Gald you had a good time with SM Dan.  I added numbers to you post to address them.

1) when Dan taught at the Syposium on disarms what I liked about it was his clear cut instruction.  The techniques were cool but the presentation and the concept (verbal instruction) behind the techniques where what thrilled me.  It wasn't a new technique as much of a way to think about things and apply them to whatever techniques your learning.  This is what I was referring to in my post on the seminar when I mentioned SM Dan.

Often times we are taught the techniques with the do as I do method or to quote GM Ernesto Presas "BE LIKE ME!", without the why are we doing this.  When practicing the more complex disarms you get into the concepts of baiting or feeding in such a way as to get the response you are seeking so that you can do the technique the way the instructor is showing it. 

This is why at times it takes a long time to finally get the techniques right, as I tried to explain at Hock's camp in the many different ways that the Tapi drills are presented.  
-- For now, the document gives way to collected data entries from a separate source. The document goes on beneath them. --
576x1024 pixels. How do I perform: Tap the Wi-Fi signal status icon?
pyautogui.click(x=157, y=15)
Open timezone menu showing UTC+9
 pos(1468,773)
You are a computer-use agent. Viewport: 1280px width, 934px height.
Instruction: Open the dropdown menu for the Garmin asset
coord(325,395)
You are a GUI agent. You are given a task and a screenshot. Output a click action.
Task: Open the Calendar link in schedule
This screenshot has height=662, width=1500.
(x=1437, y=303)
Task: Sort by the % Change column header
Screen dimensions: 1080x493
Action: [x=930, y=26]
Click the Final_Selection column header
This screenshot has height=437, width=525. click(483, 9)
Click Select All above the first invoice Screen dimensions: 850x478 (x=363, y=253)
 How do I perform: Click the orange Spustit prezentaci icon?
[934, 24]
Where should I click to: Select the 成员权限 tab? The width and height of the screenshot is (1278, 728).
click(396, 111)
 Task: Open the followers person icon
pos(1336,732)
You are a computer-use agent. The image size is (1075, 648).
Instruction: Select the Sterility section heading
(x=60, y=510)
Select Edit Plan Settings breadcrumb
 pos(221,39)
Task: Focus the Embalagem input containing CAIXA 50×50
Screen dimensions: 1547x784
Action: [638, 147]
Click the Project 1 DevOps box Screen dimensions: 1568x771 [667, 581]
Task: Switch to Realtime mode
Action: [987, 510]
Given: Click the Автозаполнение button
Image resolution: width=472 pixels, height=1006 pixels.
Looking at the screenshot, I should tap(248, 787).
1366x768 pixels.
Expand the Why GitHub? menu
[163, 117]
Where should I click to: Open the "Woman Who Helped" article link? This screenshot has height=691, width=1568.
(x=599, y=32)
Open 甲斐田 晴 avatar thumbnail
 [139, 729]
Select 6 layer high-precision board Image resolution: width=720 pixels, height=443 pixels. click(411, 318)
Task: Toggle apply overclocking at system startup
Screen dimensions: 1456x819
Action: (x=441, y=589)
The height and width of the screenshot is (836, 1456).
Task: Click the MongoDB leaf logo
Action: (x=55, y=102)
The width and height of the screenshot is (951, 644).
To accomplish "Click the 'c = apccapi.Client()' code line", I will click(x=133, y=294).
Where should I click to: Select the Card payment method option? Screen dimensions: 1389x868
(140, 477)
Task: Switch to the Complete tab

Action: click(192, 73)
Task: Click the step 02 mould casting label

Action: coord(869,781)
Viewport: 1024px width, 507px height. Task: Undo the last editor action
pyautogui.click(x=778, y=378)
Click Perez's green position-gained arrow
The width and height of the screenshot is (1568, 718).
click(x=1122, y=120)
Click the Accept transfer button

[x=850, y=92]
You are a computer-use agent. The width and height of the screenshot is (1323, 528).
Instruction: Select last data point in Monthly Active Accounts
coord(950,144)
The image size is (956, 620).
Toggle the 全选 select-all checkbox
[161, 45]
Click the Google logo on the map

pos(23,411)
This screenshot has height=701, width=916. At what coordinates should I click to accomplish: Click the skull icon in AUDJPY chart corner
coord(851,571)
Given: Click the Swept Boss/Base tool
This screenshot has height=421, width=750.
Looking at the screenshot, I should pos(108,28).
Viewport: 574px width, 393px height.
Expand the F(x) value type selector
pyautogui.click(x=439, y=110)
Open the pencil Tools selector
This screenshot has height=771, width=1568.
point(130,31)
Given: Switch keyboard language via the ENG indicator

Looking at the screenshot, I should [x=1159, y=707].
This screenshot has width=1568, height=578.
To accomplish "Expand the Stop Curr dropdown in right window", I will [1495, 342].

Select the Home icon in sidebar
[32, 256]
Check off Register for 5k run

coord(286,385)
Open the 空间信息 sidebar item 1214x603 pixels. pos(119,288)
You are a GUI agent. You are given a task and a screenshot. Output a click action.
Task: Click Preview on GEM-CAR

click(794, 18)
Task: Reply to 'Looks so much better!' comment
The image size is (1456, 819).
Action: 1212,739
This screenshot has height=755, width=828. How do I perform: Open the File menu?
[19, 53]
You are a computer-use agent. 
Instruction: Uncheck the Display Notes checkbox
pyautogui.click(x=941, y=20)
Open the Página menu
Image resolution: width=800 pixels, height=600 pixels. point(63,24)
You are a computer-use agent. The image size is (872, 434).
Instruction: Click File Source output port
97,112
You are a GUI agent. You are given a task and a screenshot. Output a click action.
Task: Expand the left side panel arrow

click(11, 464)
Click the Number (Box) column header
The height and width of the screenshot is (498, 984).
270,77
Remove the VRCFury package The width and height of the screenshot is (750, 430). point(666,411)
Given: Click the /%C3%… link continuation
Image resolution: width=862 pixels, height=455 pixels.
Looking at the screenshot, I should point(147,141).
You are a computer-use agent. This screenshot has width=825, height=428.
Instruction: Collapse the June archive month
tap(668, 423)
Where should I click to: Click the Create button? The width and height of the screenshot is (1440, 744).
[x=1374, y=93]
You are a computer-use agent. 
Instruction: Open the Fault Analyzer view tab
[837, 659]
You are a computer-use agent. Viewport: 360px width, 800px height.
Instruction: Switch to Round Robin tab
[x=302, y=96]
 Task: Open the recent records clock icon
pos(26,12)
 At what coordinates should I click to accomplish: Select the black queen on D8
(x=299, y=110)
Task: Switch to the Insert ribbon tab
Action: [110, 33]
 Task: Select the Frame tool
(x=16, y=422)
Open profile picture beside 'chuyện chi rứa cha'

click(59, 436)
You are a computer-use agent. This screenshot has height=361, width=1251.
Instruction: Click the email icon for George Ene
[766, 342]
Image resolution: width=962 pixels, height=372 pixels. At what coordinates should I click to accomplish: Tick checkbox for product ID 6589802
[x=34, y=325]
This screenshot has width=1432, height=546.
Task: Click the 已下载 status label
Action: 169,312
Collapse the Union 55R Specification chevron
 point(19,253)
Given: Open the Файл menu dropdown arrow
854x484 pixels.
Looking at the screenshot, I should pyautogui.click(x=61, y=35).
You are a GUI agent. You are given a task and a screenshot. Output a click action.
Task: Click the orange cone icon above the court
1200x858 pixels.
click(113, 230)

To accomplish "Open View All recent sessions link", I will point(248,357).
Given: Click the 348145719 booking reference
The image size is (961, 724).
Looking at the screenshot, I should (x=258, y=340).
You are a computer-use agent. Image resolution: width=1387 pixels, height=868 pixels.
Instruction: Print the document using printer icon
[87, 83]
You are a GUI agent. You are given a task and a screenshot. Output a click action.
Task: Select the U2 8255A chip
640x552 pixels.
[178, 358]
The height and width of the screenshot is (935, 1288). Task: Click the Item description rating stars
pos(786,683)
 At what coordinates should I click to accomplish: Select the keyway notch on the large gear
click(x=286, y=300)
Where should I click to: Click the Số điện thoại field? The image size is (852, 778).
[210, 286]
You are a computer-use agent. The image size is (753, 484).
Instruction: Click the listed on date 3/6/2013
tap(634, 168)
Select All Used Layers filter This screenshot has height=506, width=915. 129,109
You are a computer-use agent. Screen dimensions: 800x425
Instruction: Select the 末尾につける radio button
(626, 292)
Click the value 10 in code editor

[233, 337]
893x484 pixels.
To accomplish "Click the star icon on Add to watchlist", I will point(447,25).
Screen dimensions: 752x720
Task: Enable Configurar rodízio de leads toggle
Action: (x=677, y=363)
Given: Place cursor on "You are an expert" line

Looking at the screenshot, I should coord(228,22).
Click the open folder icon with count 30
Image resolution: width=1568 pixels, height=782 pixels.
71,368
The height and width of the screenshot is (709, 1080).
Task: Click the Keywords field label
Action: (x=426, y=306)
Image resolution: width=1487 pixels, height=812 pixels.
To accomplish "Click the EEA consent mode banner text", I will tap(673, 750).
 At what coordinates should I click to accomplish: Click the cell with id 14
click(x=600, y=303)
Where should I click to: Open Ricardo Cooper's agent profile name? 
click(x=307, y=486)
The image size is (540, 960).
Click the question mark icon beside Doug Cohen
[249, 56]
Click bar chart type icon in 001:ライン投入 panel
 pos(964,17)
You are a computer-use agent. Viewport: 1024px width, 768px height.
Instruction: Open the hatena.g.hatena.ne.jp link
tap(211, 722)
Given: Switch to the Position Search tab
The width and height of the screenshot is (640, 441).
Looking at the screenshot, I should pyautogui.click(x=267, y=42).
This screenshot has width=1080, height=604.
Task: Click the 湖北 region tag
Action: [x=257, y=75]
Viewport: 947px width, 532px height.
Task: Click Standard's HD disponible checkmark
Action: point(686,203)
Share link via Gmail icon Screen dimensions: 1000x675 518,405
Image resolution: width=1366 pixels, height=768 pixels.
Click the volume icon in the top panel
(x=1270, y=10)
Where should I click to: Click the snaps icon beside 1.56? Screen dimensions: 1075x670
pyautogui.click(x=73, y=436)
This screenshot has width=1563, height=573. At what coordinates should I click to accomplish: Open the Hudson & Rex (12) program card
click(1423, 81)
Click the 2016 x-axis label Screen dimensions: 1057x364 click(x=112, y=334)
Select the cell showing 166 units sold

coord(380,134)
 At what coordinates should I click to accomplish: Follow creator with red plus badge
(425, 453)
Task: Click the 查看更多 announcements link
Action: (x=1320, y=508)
Anyway I'm glad you had a good time.

2) I agree as well, I think anyone could benefit from checking out different instructors including SM Dan, Datu Dieter, MARRIPO, IMAF (both of them) and who ever else is out there.  I really enjoyed Dr. Remy Jr. Dr. Maitas and I hope I get to come up and see them again next year when you have them. 

Mark


----------



## Dan Anderson (Jun 25, 2004)

Mark & Andrew,

Thanks for the compliments.  I've always gone by the idea that the burden of communication is on the instructor.  I think anyone can learn anything.  The trick is getting them to understand it.  The problem you had with GM Ernesto is the same many had with RP.  English as a second language coupled with thick accents and non-technical instructions do make it tough.  I try and make is as problem free for the student as possible.

Yours,
Dan Anderson


----------



## Andrew Evans (Jun 25, 2004)

Dan Anderson said:
			
		

> English as a second language coupled with thick accents and non-technical instructions do make it tough.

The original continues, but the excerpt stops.